[Exercise description]
Give back exactly the lines starting at the one with "This screenshot has width=466, height=555." and ending at the last line of the data below. Pictures are not part of the copy.
▼
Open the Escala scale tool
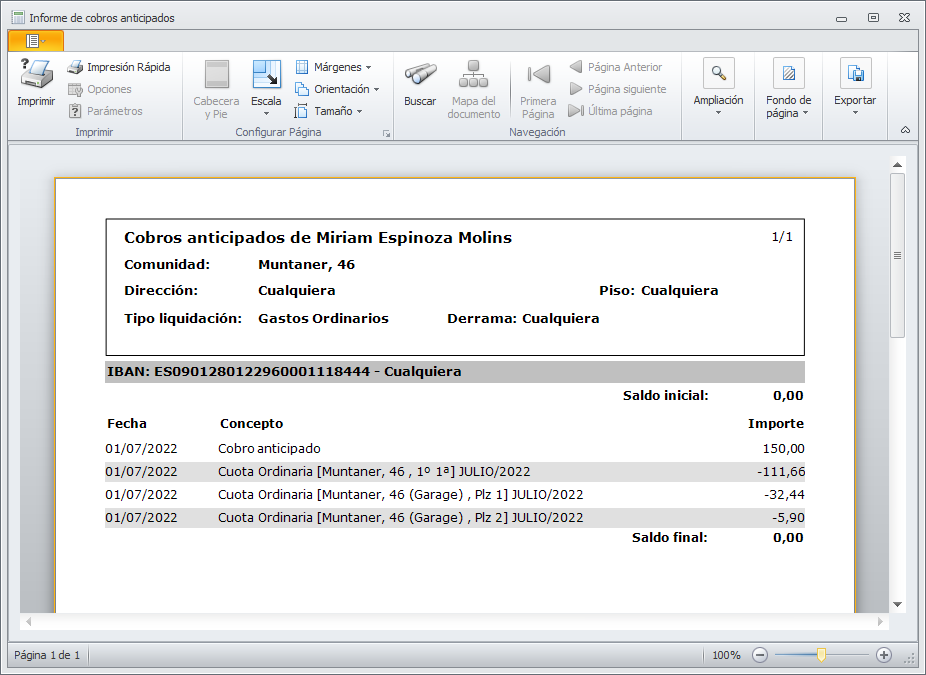 [x=266, y=75]
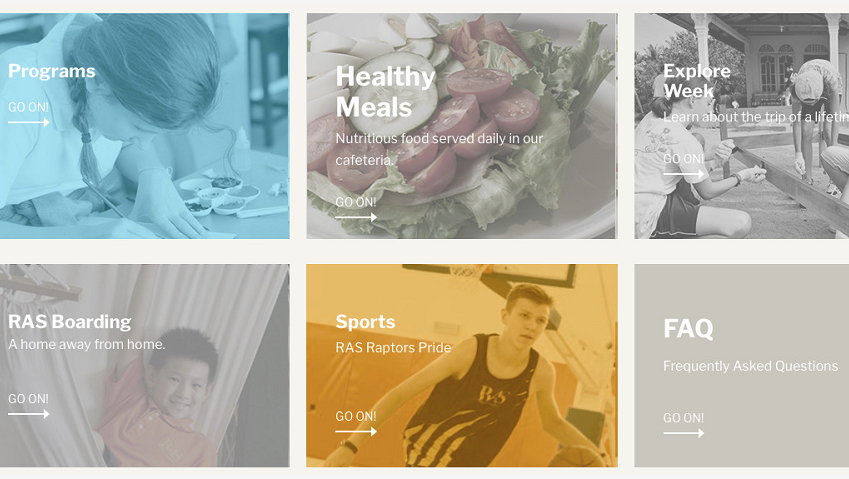
Task: Open the Explore Week heading
Action: [697, 81]
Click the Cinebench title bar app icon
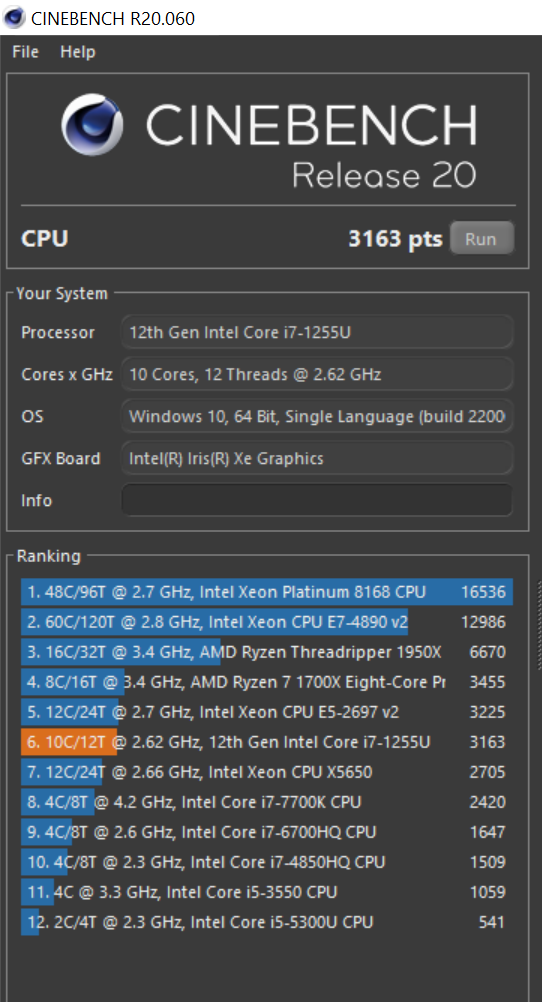The width and height of the screenshot is (542, 1002). [x=14, y=17]
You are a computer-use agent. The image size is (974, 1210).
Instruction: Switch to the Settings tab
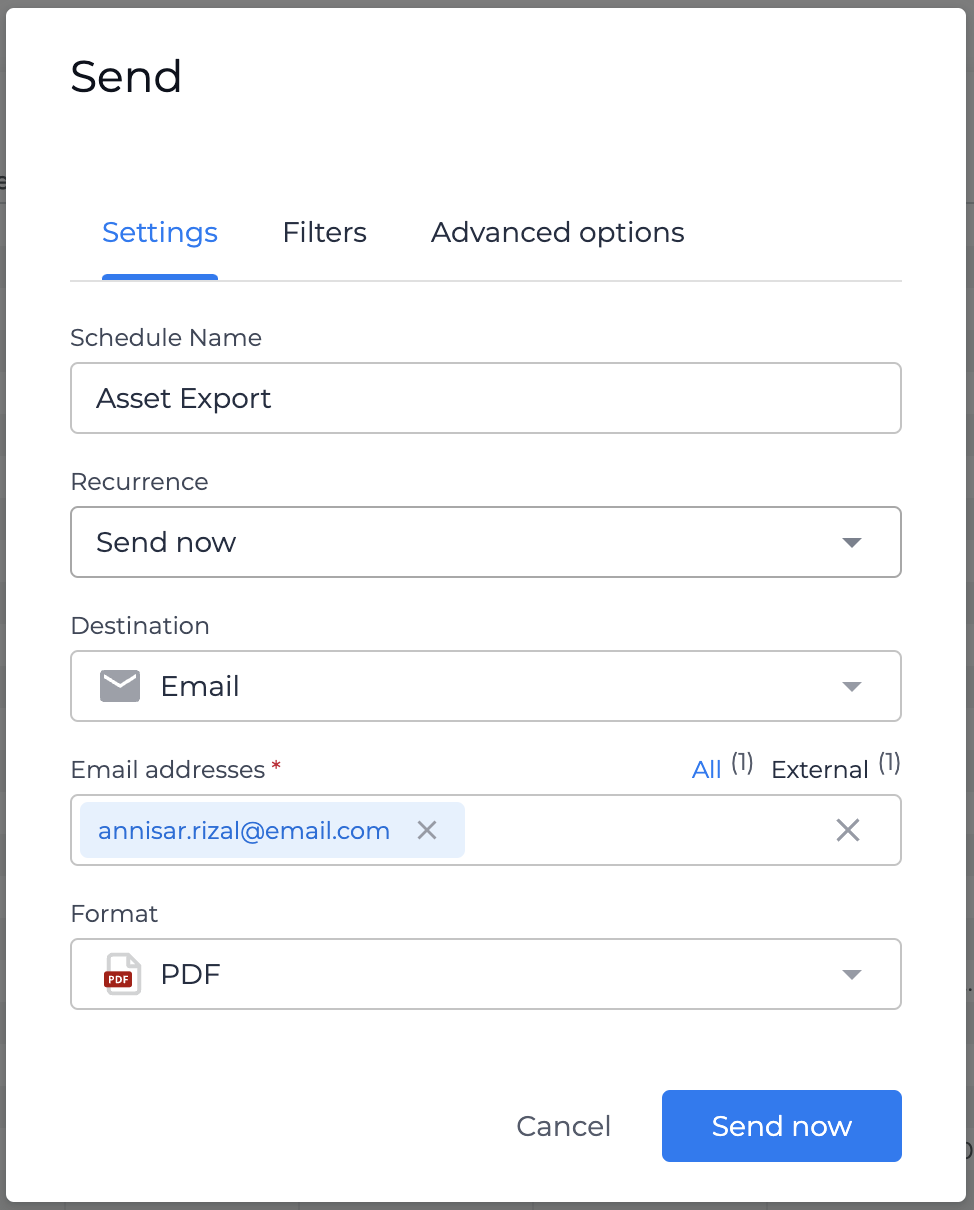pyautogui.click(x=160, y=233)
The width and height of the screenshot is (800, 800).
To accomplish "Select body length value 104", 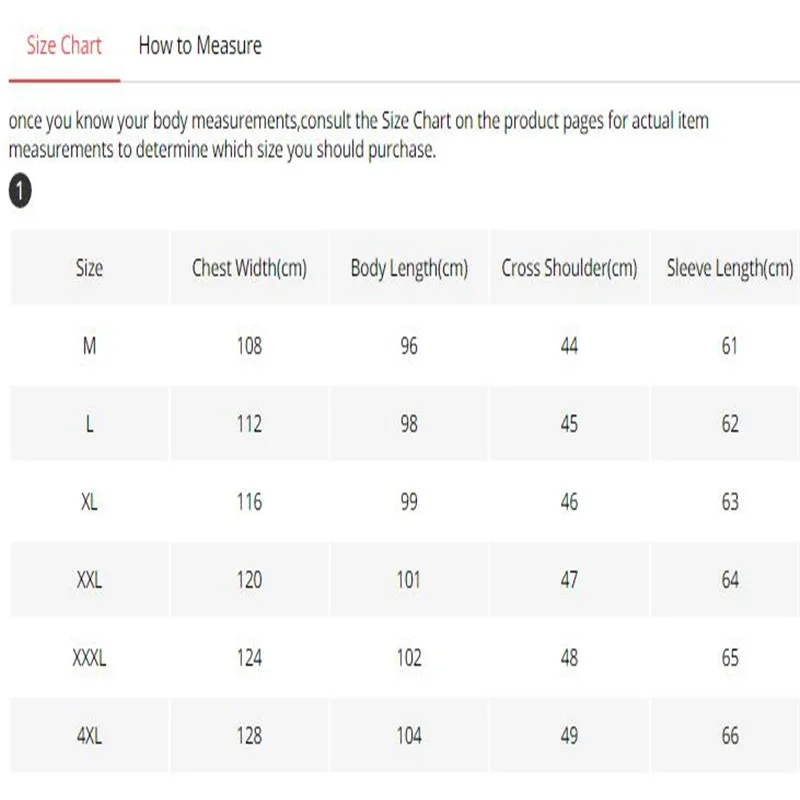I will (409, 736).
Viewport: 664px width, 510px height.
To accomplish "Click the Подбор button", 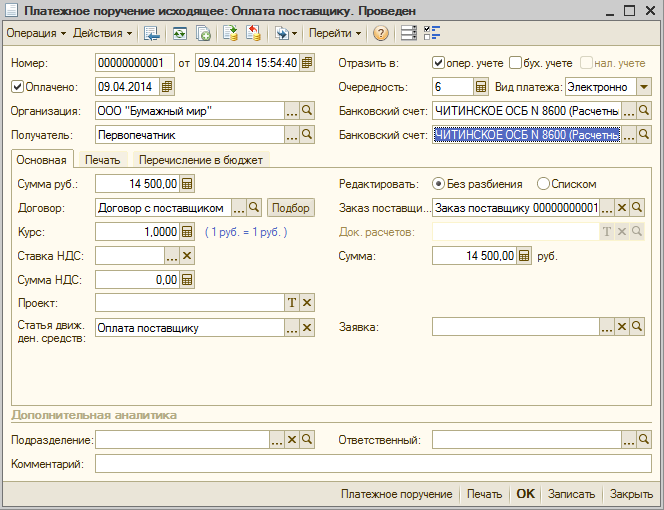I will [x=290, y=208].
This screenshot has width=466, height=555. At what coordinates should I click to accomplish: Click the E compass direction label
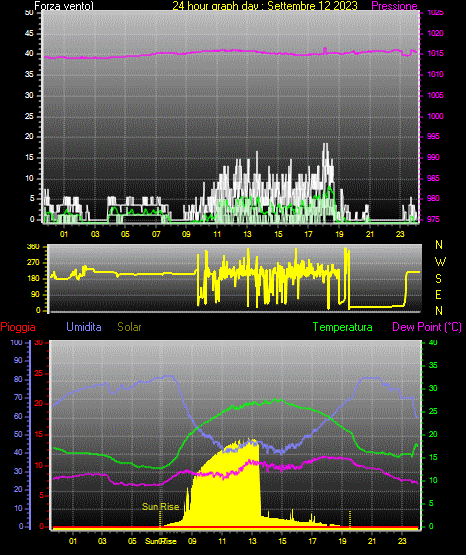(x=438, y=294)
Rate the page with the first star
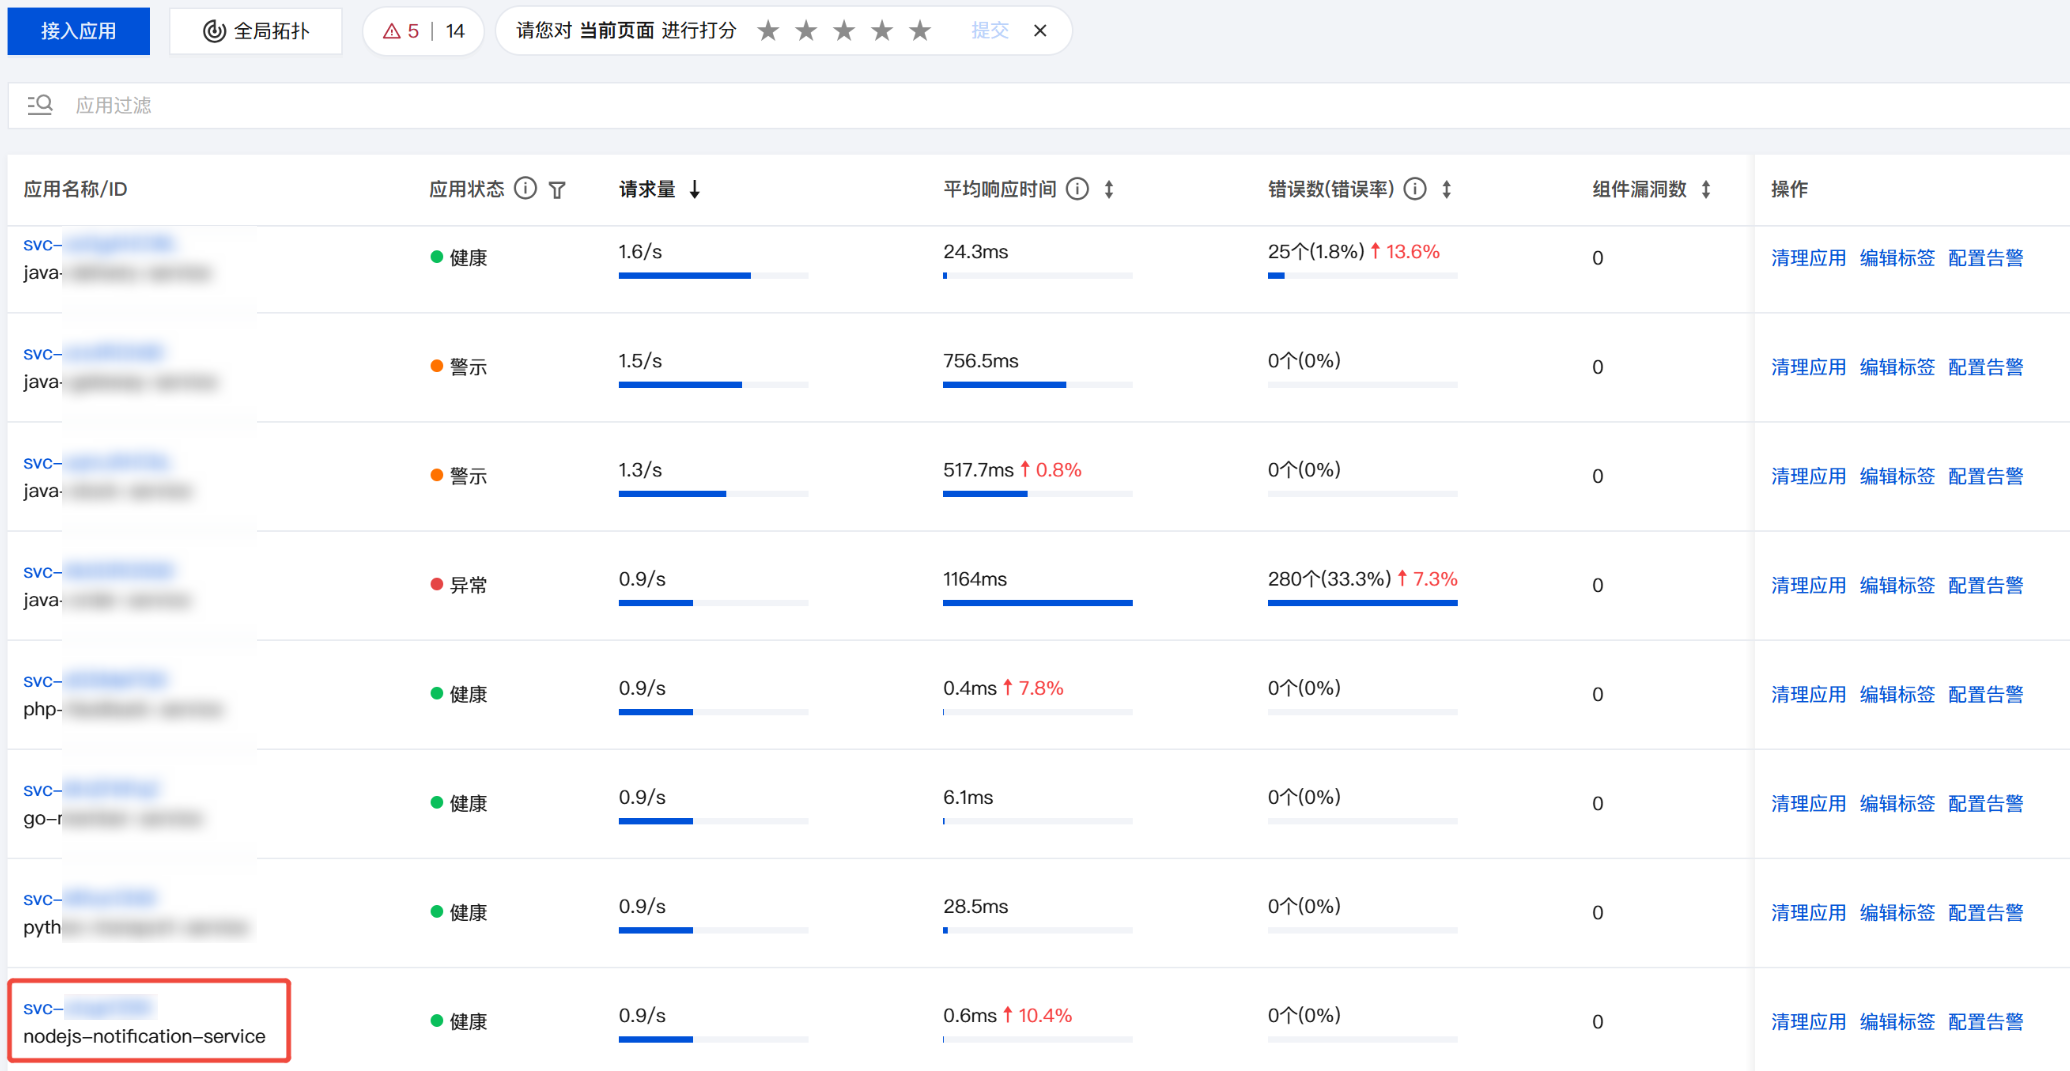This screenshot has width=2070, height=1071. [768, 31]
▲
[Answer for the task]
This screenshot has width=466, height=555. At what coordinates should I click to accomplish: Click the E compass direction label
(x=438, y=294)
Rate the page with the first star
This screenshot has width=2070, height=1071. [768, 31]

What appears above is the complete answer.